START SOURCE EXTRACT
Right now I can speak to you because I'm looking at you yeah but to speak into the ether um it's weird for me it's weird, yeah, for me it's why I don't like recording music, because I, I can't, I'm not playing for someone, so my husband has to come into the recording studio with me, because the way that I play and the way that I sing changes depending on my audience and if there's no audience. I don't know what to do.

Speaker 1:

I feel like that is so important what you just said there, because I know exactly what you mean Right. And like, even so, something happens when it's a communication, like there's magic. When it's communication, when it's received by another human being, and yeah, and it's natural and normal, I think that something that sparkle, that something is missing when it's not actually being transmitted and being received by somebody. It's very interesting.

Speaker 2:

It's a given you take you know, I can't see. I depend so much on body language too. If I can't see you, I don't know if my jokes are landing.

Speaker 1:

I don't know if you're actually interested in what I'm saying.

Speaker 2:

So and I want it's not like I want to conform myself to the listener, but I do want to be aware of my audience and what's what's around me and that's a natural human thing, isn't it to be to be aware of how the other person is and know like, oh, they're bored, I'm gonna stop now, but that's yeah, it's interesting.

Speaker 1:

we need to overcome, in a way, yeah, oh, so much to say, all right, so this is, and this is also why it's so helpful to get support from somebody, because then you have communication with another human being, and another human being who's walked the path ahead of you, who can be a guide, is always so helpful, obviously. And also there's something which my partner, rob, and I always joke about this have you heard of the Pygmalion effect?

Speaker 2:

I'm sure I have, but it's been a minute, remind me.

Speaker 1:

So the Pygmalion effect we always laugh about it because I always talk about it is the idea that when you're being experienced by someone, that when somebody's respecting you kind of like, you rise to meet that respect and so something about their respect of you and the way that they're perceiving you at a higher level makes you that higher like level. It's kind of like a self-fulfilling oh no, not self-fulfilling, but like a yeah. It's kind of weird how it happens. But this is why coaching works, I think, or why any kind of relationship where you're, where you're hiring somebody, so like if I hire you and you're an expert, then you're, I don't know, there's something about, you, see something in me, and then I rise to become that thing, and then that lifts the coachee, as it were. Does that make sense?

Speaker 2:

It does, it does. I didn't know it was called that. I call it teaching to the front of the room. So when I was a professor I taught French.

Speaker 1:

Okay, oh, oh, you taught french. Oh nice yeah uh, french linguistics.

Speaker 2:

And so when I was teaching, you have, you have a decision to make, right? Who? Who are you going to talk to in the room? Do you teach to the lowest common denominator, that's the guy who, like has to take this class and like doesn't really care yeah um, do you teach to the highest common, the highest denominator, right the person who's like so gung ho about this really into it? Yeah loves it. Or do you teach to the middle of the room and so, like somewhere in between?
END SOURCE EXTRACT
* [TASK GOAL]
Pick up the conversation about audiences and teaching after its last line and carry it forward. You won't need the records for anything here.
START DATA SECTION
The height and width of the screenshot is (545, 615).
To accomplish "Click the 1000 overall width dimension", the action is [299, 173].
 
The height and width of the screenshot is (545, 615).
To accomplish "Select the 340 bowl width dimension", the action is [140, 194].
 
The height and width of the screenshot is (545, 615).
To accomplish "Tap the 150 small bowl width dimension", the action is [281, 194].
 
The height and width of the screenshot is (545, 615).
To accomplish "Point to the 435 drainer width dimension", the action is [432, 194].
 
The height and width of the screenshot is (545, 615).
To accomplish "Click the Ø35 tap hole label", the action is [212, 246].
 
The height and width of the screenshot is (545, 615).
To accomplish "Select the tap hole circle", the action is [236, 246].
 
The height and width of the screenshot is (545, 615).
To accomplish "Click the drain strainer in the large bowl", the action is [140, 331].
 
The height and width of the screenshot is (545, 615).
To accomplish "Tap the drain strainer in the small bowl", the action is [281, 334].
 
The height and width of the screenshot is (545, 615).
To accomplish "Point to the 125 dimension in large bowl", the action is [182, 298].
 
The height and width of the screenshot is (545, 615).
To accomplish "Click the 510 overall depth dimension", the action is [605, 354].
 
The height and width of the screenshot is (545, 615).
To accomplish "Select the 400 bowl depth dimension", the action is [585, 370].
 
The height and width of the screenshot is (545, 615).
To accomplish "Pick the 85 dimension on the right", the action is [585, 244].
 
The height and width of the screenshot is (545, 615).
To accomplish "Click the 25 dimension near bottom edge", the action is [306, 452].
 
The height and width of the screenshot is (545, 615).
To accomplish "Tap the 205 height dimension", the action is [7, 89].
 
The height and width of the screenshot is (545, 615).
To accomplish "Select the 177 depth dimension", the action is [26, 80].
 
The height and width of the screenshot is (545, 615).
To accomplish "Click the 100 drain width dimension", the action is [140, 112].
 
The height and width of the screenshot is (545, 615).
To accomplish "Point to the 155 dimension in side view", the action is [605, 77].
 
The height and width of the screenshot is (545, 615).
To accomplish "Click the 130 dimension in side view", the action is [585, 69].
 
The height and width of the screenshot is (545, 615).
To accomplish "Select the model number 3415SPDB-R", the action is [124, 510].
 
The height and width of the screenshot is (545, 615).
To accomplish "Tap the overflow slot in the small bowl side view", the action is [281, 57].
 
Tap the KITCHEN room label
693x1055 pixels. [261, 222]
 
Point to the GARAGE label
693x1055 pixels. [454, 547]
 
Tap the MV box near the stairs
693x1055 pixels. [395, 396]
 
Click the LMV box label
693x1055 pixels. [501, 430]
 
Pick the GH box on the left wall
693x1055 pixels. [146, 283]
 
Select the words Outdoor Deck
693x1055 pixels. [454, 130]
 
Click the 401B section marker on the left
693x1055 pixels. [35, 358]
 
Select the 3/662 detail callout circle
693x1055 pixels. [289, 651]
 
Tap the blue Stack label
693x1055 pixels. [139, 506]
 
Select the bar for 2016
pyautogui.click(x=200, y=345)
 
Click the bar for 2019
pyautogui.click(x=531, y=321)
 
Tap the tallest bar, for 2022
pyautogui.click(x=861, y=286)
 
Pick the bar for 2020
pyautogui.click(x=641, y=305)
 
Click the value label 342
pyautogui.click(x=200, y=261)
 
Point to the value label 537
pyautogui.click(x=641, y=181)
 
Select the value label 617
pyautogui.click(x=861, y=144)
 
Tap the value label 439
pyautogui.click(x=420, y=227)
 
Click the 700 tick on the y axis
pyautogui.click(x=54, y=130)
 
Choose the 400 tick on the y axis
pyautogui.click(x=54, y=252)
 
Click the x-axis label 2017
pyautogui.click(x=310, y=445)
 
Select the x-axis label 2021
END DATA SECTION
* [RESULT FOR THIS EXERCISE]
Speaker 2:

in my mind, you always teach to the front of the room because, um, they're there, they're there for it, right, they're into it yeah and those who are somewhere in the middle are going to rise to rise to meet that level, um, and you know, maybe some in the back too, but you know, you know, you never know, you can't count on it. So, exactly that. And and it's also part of speaking human right and remembering that the person on the other side of that screen is a human and deserves respect and doesn't want to be talked to like idiot. You know, and that's most of the language, right? Is the most of the language for sales. No, I don't like the word most.

Speaker 2:

So much of the language that we use in marketing and business is pedantic, it's. It assumes that you're dumb. You know what I mean. Like, just the whole idea of pain point marketing makes me so sick. It's so gross, right, I mean they teach folks to find the pain point and stick a fork in it and turn it, and it's like, oh, oh, come on, why would you do something like that? It's horrible.

Speaker 1:

Isn't it so horrible? And have you been victim to that kind of thing before, because I know I have. Have you fallen for it?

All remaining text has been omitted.